Thursday, January 6, 2011

Fried Eyebrows

It's amazing I'm still alive and still live in this country. I did a lot of really dumb things as a kid. You know, the kinds of things that are totally dangerous, and that made my parents want to ship me off to Siberia.

There were four of us who used to hang out together; Vi, Irene, my brother, and me. We played sand lot baseball, picked berries, weeded the vegetable garden, and were, all in all, pretty good kids, except when we decided to do something that, in our minds, was fun and cool, but was really hazardous to our well being. We had no clue about cause and effect.

One summer day we decided to build a campfire in the vacant lot next to a construction site. I ran home and found matches in the kitchen drawer, while my brother picked up some old newspapers. Vi and Irene grabbed a bag of  marshmallows from their kitchen cupboard, then we all worked together to gather long sticks for the roast. I tell you, it was a well orchestrated group worthy of CEO status. 

We were having a great time toasting marshmallows when an old paint can from the construction site caught my eye. I jogged over to the site, picked up the paint can, and brought it back to the fire. It was my idea to try and open the paint can so we could paint some weathered spots on our house. I tried as hard as I could to pry open the paint can lid, but it wouldn't come off. I did the next most logical thing a ten year old would do...I held it over the fire to melt the dried paint so the lid would come off.

To make a long story short, the lid blew off the can. All four of us were covered from head to toe with splatters of white paint. I fried my eyebrows and singed my hair. We were all in a heap of trouble, expecially me.

I went home, threw my clothes away and took a shower. My bangs were nothing but stubs sticking straight up from my forehead, and I didn't have much left of my eyebrows. At the dinner table that night my Dad said, "What happened to your hair?!" "Nothin'" "Whatdyamean, nothing?!" I was coerced into telling Dad what happened. He said, "Do you realize you could have been killed?!" And I said, "Yeah, but I wasn't, and it's no big deal anyway."

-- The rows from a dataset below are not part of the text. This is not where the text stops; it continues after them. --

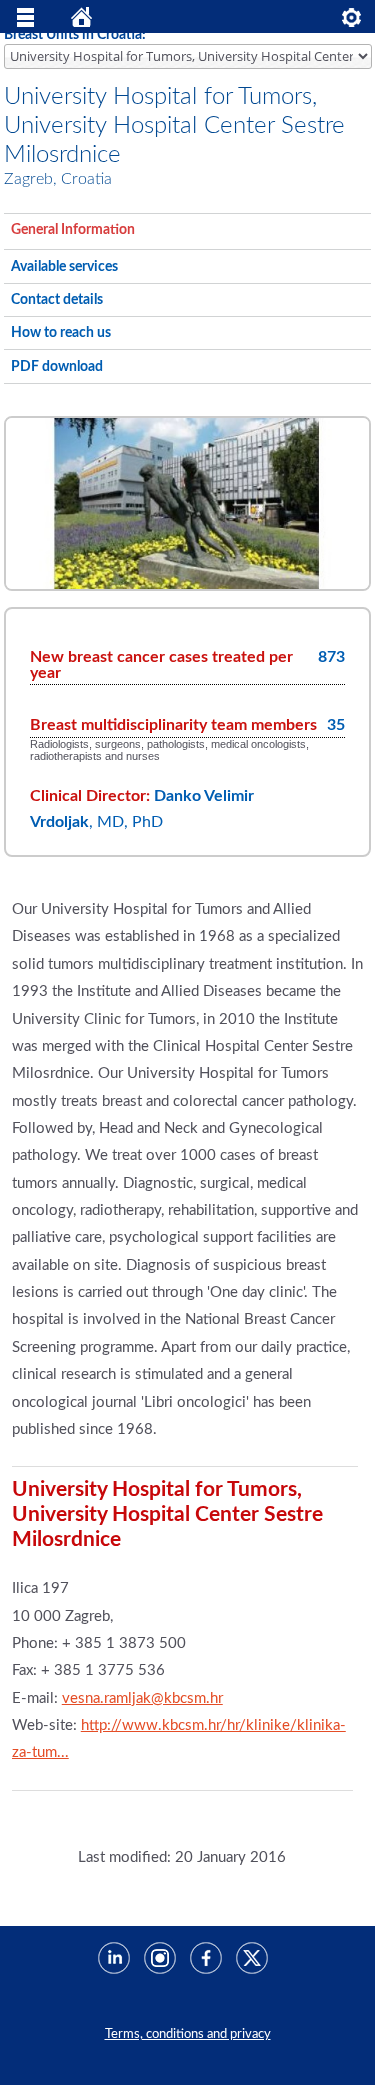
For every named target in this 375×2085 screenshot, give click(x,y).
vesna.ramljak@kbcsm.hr (142, 1698)
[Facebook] (201, 1950)
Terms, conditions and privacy (188, 2034)
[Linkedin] (109, 1950)
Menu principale (26, 22)
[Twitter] (247, 1950)
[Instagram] (155, 1950)
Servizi (352, 22)
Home (82, 22)
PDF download (57, 366)
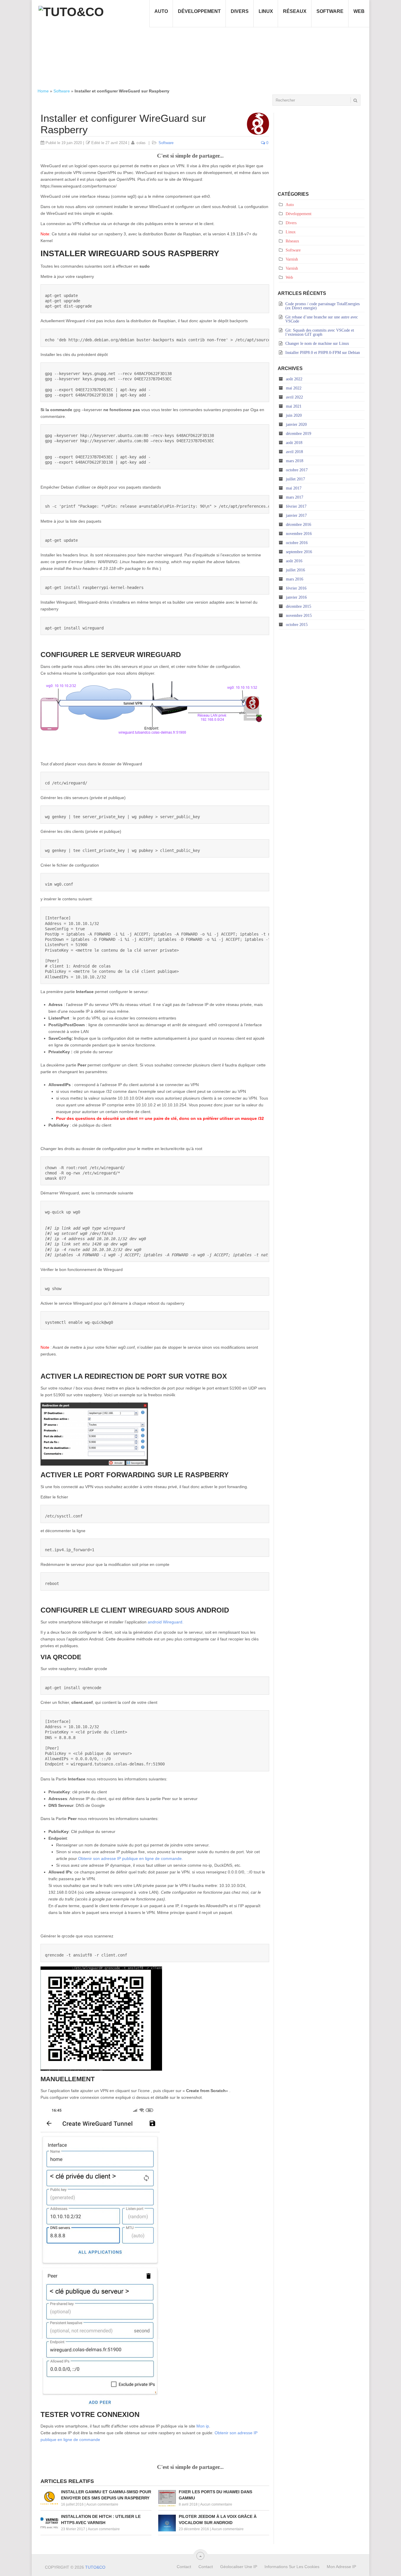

I got sent to my room for a very long time...which is where I learned to read and write and draw pretty pictures.  I'll always be thankful I didn't get sent to Siberia.


Ev Newton (Newt) said...

It's a wonder we all didn't get sent to Siberia or worse. But those of us who survived the Darwinian tests of childhood are the hope for the human race.

Pamela Beers. said...

You too, eh? Our generation has evoloved into a bunch of kick ass, tough old coots.

lightly said...

physically yes you have evolved, mentally i think there are lots of unanswered questions, based on the web pages of said cohorts including boob and randie we may have blown more than a few paint cans.

itsmecissy said...

Re the question "What happened to your hair?" I would have said "It's the new style" and then rolled my eyes.

Of course, I would have still gotten whooped but at least I'd have gotten to do the eyes-rolling-thing.

But alas, I was a perfect child and NEVER did anything wrong :o

Pamela Beers. said...

lightly: I think we're all a little off center, but that's what makes us special. Also, I think you meant to say "Bob" not "boob" unless you were thinking about the Manhattan Madam.

Itsme: My hair was actually singed with fried black specks on the ends. It was downright scary looking.

I did do an eyeroll, along with a "tsk", and my snide comment followed.

If you expect me to think you were a perfect child, then you must think I just fell off a turnip truck.